■ **Exercise**
Word for word, restate the lines that run from the line containing "Datenschutz Erklärung (740, 2047)" to the last line of the records below.

Saved data entries
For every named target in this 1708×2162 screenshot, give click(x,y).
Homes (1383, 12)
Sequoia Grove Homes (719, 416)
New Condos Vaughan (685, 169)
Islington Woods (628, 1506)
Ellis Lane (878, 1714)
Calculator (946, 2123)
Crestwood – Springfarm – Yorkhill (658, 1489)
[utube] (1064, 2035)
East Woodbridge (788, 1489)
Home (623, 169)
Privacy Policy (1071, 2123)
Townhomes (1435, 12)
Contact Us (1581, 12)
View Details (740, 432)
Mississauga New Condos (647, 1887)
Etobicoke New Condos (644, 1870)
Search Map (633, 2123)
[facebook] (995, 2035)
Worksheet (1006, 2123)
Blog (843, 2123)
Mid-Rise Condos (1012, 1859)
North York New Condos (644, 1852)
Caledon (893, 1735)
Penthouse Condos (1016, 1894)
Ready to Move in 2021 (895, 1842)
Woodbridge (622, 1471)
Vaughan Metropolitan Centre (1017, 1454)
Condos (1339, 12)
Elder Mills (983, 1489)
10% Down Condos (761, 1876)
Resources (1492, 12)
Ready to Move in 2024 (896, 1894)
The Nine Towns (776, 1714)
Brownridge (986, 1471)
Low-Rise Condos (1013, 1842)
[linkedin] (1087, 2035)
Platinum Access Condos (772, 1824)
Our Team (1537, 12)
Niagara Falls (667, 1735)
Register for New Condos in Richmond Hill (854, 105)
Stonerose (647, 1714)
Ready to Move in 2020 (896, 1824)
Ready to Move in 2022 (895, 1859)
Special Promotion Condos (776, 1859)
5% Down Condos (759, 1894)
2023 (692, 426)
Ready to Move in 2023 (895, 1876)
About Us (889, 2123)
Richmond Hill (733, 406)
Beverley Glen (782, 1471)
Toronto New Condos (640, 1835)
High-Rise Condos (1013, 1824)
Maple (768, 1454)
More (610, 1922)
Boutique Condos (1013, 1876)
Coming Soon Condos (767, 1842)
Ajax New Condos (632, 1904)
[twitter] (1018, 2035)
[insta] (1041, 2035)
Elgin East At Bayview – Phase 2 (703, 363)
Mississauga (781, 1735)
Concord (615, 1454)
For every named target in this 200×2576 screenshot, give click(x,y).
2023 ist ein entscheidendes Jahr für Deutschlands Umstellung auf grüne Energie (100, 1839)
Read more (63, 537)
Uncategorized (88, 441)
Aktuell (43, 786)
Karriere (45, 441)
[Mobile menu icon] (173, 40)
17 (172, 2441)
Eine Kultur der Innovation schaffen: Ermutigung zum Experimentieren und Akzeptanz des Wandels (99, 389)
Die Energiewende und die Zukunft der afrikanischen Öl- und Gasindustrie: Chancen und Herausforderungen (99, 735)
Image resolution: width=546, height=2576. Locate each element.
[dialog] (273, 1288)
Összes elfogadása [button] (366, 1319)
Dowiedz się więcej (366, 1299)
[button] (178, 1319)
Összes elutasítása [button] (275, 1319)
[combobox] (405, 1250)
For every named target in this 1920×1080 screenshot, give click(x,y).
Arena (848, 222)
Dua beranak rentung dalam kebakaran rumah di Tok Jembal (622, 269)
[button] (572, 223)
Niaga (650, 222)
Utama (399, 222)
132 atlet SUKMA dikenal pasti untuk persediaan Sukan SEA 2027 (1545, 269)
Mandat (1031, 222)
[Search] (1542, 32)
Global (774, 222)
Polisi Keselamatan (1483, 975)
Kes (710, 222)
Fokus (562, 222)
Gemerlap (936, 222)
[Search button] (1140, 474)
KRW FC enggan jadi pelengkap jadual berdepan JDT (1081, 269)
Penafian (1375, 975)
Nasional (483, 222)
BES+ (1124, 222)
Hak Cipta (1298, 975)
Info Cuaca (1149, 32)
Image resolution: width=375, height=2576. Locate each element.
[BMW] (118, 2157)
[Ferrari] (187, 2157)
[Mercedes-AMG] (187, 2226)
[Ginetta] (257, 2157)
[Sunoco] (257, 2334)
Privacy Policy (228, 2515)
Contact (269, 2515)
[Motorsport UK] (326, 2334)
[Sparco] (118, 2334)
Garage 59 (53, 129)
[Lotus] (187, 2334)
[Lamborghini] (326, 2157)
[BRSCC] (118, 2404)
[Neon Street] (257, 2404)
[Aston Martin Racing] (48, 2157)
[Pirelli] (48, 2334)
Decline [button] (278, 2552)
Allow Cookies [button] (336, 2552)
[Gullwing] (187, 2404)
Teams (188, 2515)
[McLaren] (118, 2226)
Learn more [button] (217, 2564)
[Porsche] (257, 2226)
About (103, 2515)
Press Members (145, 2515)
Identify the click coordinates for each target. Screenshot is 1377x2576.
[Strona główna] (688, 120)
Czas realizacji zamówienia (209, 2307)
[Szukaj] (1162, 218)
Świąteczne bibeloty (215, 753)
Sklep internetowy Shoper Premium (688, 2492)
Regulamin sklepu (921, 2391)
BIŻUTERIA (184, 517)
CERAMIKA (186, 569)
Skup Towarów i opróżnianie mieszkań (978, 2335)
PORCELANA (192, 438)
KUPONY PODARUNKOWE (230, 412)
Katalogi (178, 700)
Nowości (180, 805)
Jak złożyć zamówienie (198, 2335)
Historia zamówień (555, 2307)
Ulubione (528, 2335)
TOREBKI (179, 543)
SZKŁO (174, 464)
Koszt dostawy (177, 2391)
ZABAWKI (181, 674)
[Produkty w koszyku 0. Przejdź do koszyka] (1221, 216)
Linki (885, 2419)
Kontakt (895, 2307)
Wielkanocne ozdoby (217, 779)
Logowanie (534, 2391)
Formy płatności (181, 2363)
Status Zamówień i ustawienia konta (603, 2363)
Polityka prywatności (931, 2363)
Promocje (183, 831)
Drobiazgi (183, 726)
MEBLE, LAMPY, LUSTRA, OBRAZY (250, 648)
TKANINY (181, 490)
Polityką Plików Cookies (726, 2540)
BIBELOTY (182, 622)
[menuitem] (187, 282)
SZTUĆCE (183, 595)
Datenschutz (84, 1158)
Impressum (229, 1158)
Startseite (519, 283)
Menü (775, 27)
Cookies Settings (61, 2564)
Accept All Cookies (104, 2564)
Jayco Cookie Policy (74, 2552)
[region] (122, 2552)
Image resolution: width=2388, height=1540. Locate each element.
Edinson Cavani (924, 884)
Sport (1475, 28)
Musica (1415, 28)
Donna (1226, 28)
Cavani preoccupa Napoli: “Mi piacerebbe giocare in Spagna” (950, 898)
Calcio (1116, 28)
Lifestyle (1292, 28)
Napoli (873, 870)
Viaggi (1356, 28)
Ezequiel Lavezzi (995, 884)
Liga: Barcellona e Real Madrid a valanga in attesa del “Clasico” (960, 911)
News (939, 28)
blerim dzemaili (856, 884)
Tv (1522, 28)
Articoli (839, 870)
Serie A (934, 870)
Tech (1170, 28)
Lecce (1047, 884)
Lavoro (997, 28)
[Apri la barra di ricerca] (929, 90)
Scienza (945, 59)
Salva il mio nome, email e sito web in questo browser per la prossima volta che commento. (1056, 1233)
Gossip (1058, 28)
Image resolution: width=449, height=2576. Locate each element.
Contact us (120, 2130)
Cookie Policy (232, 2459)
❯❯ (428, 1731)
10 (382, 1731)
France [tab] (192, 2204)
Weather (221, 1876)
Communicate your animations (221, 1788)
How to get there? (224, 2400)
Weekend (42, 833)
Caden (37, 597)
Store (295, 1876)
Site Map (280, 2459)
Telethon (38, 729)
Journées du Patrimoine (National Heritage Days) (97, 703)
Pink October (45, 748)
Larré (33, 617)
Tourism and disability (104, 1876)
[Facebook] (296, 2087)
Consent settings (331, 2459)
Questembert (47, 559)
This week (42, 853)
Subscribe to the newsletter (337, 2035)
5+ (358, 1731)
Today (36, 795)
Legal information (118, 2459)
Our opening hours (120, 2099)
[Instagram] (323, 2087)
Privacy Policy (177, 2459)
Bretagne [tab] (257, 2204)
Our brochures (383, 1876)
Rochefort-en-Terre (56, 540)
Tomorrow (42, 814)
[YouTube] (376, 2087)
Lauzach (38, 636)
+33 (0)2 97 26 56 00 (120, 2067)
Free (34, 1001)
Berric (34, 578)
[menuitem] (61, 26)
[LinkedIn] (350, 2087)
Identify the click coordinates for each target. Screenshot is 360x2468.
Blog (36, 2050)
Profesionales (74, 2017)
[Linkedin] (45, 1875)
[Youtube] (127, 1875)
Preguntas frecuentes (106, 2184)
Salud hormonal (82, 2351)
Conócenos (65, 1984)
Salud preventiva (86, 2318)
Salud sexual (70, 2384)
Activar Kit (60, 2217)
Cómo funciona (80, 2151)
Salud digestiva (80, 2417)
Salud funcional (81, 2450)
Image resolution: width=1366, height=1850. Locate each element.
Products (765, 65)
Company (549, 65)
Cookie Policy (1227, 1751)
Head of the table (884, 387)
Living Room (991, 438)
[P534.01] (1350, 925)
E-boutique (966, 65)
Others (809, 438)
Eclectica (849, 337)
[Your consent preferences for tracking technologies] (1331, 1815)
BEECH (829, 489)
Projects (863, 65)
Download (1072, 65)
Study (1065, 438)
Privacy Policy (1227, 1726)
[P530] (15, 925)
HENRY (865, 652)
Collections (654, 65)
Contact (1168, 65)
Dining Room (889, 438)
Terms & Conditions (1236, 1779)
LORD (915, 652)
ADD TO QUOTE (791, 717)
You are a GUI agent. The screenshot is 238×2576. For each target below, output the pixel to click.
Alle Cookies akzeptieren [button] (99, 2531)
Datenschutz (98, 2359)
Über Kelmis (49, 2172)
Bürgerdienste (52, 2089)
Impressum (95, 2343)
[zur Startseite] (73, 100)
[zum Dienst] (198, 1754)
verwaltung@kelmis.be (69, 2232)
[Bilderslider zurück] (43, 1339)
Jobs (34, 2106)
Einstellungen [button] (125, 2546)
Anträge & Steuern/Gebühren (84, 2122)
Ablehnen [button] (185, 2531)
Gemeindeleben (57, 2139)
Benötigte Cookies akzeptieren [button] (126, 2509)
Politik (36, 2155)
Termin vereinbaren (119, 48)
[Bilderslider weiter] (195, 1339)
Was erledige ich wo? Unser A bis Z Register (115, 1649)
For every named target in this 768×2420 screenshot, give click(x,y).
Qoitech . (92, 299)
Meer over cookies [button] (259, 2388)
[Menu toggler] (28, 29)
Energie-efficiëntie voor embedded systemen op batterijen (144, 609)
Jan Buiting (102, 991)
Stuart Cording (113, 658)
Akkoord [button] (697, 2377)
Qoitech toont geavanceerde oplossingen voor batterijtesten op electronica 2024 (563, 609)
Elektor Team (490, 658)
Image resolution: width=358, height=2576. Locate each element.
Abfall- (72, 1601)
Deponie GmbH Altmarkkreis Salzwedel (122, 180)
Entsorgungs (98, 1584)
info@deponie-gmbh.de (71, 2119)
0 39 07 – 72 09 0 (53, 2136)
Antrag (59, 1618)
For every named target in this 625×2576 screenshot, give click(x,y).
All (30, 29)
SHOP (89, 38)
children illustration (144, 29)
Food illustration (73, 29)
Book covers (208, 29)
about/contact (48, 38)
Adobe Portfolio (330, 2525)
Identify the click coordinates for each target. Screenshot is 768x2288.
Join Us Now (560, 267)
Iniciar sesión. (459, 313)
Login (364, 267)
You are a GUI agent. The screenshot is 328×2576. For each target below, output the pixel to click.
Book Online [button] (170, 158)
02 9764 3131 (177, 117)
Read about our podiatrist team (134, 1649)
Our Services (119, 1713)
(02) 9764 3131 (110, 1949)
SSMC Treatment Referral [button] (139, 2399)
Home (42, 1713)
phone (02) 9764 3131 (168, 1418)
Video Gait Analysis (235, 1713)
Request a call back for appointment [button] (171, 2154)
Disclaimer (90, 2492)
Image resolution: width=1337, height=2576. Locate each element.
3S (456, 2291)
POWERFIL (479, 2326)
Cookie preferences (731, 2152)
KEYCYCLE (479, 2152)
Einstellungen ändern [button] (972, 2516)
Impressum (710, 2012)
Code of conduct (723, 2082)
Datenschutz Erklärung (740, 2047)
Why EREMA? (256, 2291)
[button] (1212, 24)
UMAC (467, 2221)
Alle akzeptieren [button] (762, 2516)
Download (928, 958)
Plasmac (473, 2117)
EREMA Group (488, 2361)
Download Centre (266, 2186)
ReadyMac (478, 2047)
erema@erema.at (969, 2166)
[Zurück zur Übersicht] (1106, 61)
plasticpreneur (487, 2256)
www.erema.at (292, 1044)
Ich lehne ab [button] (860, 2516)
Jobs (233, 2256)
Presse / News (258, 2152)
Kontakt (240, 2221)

■ **Answer to the problem**
Datenschutz Erklärung (740, 2047)
Why EREMA? (256, 2291)
[button] (1212, 24)
UMAC (467, 2221)
Alle akzeptieren [button] (762, 2516)
Download (928, 958)
Plasmac (473, 2117)
EREMA Group (488, 2361)
Download Centre (266, 2186)
ReadyMac (478, 2047)
erema@erema.at (969, 2166)
[Zurück zur Übersicht] (1106, 61)
plasticpreneur (487, 2256)
www.erema.at (292, 1044)
Ich lehne ab [button] (860, 2516)
Jobs (233, 2256)
Presse / News (258, 2152)
Kontakt (240, 2221)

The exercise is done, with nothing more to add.